The Post wins two of three prizes at Citi’s 2022 journalism awards

Timely, objective and accurate reporting on business, economic and financial issues lead to a more informed public, said the chief executive of Citi, which had been sponsoring the awards in Asia for 13 years.

South China Morning Post has won two of the top three prizes at the 2022 Citi Journalistic Excellence Awards, administered by the Columbia University Graduate School of Journalism.

Deputy Business Editor Peggy Sito won the top award for her December 2021 feature story about a significant reform in China’s national pricing scheme for pharmaceuticals.

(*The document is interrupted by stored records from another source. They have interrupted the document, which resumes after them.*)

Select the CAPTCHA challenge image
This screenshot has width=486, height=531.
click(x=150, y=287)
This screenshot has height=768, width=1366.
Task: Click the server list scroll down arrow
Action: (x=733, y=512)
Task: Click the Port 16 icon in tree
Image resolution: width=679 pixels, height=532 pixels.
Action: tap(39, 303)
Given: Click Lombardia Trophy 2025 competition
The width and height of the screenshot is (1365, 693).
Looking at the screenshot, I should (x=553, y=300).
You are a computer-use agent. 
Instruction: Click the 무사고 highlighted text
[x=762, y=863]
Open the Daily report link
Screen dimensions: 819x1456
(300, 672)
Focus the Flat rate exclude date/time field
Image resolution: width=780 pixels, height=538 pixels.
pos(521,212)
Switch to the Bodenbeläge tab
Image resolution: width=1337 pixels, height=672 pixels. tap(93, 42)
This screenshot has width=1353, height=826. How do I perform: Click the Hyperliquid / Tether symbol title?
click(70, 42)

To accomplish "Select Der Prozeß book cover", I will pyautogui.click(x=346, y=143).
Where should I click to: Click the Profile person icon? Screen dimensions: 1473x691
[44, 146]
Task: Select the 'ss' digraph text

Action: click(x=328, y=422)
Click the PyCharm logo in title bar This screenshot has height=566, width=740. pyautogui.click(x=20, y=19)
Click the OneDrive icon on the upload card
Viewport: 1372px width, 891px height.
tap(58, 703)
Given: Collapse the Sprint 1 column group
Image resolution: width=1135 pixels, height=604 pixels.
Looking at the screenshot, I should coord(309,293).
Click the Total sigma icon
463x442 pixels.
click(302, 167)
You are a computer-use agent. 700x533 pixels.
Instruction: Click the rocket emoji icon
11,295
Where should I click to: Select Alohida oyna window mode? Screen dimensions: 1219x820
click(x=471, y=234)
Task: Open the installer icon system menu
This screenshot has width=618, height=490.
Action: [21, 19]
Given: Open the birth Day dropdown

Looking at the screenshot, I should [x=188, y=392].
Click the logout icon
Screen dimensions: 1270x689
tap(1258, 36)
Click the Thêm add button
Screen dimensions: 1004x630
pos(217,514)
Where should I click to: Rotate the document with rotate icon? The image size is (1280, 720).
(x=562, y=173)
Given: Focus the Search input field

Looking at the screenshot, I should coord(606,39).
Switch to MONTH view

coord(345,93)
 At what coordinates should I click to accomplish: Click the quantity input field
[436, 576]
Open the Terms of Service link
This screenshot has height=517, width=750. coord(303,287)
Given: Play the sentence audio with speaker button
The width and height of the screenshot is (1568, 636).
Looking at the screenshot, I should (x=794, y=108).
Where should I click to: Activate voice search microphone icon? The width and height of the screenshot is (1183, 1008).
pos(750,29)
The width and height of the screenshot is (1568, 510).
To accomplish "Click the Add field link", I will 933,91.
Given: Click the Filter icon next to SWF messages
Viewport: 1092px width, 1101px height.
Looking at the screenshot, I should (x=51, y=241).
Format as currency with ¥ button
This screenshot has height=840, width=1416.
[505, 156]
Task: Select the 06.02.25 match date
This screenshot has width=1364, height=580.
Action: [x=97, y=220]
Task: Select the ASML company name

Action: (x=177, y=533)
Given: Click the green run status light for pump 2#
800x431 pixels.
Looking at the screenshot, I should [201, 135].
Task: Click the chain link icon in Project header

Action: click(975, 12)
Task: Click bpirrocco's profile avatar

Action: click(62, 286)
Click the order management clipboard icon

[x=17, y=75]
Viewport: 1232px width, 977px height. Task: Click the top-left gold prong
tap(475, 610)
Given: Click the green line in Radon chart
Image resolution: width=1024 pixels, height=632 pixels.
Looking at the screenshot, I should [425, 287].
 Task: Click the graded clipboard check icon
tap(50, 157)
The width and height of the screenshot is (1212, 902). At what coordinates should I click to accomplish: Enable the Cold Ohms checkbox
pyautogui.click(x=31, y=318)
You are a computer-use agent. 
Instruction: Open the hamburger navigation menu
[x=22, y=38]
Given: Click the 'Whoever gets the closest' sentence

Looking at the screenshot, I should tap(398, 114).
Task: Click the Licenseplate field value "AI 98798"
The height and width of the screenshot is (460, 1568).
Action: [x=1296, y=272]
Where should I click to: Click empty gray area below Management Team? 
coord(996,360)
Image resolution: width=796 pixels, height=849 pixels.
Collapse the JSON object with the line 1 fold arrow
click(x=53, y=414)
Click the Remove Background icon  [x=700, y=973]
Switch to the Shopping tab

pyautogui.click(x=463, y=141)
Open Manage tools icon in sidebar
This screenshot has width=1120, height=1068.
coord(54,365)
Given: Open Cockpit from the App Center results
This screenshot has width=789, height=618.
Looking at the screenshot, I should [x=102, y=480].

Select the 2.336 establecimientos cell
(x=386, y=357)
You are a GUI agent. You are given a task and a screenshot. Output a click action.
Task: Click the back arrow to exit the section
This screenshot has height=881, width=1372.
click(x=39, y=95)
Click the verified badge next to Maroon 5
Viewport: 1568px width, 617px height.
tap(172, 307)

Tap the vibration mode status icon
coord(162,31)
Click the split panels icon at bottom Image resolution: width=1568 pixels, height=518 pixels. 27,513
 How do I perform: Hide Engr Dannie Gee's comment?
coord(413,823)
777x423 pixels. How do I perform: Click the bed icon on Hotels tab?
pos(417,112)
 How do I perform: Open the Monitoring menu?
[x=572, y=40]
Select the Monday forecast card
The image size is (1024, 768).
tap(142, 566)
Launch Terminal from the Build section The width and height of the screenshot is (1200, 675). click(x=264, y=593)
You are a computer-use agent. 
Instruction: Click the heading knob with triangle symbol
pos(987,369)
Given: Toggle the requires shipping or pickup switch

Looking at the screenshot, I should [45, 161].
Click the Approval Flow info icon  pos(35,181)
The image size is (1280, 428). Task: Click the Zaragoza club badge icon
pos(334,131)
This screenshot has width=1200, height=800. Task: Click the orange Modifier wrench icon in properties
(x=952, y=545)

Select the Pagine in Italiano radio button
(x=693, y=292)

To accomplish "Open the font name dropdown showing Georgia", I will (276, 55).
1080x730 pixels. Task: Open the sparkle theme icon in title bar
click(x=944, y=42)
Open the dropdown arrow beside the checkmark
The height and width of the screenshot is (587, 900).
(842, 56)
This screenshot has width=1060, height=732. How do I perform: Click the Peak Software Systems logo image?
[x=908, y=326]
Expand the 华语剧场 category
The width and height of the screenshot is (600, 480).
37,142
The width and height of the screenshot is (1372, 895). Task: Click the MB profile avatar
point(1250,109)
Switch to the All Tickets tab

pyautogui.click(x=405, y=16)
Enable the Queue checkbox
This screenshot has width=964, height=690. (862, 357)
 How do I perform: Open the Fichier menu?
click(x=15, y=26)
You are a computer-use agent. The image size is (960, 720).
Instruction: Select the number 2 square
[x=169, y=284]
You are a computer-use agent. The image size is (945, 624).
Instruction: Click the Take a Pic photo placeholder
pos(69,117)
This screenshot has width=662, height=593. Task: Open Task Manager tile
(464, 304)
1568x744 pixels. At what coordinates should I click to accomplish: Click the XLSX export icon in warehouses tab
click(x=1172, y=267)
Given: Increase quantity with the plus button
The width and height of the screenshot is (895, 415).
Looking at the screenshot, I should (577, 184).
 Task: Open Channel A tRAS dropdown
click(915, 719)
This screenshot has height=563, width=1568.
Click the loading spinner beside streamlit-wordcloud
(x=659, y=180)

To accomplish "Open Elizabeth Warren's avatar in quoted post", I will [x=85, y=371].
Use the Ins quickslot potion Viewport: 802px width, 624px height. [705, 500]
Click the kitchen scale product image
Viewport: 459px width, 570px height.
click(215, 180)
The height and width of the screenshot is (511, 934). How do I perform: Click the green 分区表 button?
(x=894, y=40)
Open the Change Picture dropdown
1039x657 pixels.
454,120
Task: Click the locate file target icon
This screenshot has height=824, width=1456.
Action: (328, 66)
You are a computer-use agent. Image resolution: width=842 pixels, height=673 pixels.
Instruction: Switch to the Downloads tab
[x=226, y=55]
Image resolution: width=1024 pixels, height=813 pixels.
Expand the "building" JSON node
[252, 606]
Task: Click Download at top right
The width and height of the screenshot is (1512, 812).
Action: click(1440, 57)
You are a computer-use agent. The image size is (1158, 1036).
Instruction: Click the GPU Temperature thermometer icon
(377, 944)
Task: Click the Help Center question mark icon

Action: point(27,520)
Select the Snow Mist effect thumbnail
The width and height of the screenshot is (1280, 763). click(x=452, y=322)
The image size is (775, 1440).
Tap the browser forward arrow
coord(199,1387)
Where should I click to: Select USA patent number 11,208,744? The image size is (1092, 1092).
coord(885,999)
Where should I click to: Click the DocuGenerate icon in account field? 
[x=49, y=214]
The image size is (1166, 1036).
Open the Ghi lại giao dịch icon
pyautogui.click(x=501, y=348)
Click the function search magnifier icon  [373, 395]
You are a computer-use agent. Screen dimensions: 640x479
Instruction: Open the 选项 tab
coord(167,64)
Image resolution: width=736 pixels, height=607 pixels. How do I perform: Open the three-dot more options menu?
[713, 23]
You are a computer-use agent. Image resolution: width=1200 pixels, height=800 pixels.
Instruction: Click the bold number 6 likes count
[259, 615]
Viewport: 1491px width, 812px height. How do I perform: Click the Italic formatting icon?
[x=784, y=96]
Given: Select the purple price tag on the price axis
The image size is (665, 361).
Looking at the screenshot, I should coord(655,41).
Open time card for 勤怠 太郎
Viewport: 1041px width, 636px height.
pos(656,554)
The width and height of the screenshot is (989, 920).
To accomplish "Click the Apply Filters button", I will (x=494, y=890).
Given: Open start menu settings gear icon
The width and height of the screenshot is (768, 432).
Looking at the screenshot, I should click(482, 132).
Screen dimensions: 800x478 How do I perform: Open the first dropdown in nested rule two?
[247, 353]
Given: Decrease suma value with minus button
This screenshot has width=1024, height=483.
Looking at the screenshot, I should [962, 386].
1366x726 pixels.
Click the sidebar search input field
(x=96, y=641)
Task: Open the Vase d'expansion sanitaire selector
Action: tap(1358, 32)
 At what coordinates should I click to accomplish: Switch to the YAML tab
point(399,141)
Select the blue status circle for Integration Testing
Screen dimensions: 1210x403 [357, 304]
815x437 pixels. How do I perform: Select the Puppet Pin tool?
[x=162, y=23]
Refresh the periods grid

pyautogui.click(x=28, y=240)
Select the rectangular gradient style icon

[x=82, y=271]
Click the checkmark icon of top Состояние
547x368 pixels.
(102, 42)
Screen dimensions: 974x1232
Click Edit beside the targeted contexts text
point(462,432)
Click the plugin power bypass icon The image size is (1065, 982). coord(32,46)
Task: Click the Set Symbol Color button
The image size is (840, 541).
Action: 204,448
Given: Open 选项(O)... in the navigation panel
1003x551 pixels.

Former technology reporter Jane Zhang, now working for Bloomberg, won second runner-up with her March 2021 report from Wuhan about how a local chip maker had based its hopes of catching up with the country’s biggest semiconductor foundry on a string of false promises.

“Timely, objective and accurate reporting on business, economic and financial issues lead to a more informed public,” said Angel Ng, Asia-Pacific Head of Citi Global Wealth and CEO for Citi Hong Kong & Macau, which has sponsored the awards for 13 years. “Congratulations to our award winners on their outstanding work and commitment to journalistic excellence. In-depth and forward-thinking reporting is, and will continue to be, crucial to the progress and development of the financial industry and society as a whole.”

The first runner-up award went to Sing Tao Daily’s Miki Kwong, for her Chinese-language story about a bubble brewing in non-fungible tokens (NFT) amid the industry’s hype, an article which also bagged her the Newcomer of the Year honour.

Edmond Wong’s report about US interest rates and Hong Kong’s currency peg, aired on Cable TV, was hailed as the Broadcast of the Year.

The top prize comprises five days of seminars at Columbia’s graduate programme in New York in June.

This was the second time since 2019 that SCMP has won the top honours at the awards. Liu Yujing’s June 2018 story about a Sichuan facility that bred 6 billion cockroaches as food and medicine won the 2019 award, entitling Liu to a weeklong programme at Columbia.

Sito joined the Post in 1994. Her winning story was about an obscure list of imported medications that were eligible for state subsidies through China’s health insurance scheme, an administrative largesse that has saved lives and made rare diseases treatable and affordable.

She interviewed the mother of a 19-month-old infant afflicted with an unusual spinal atrophy, who would not have been able to afford the lifelong treatment at 700,000 yuan (US$110,000) per dose, were it not for the subsidies, which applied to the imported drug in the latest addition.

“Peggy Sito’s award-winning reporting demonstrated deep expertise in the mechanics of pharmaceutical drug pricing, government regulations, and marketing strategies,” Columbia’s director of professional programmes Kate Kennedy said in a statement. “Her long career as a business reporter and now editor is evident in this sophisticated reporting.”

Zhang’s story featured her on-the-ground reporting from the Hubei provincial capital of Wuhan, where an ambitious dream to answer China’s pressing need for semiconductor manufacturing has turned into a nightmare because of a string of false promises, the latest in a string of scandals along China’s long road to chip autonomy.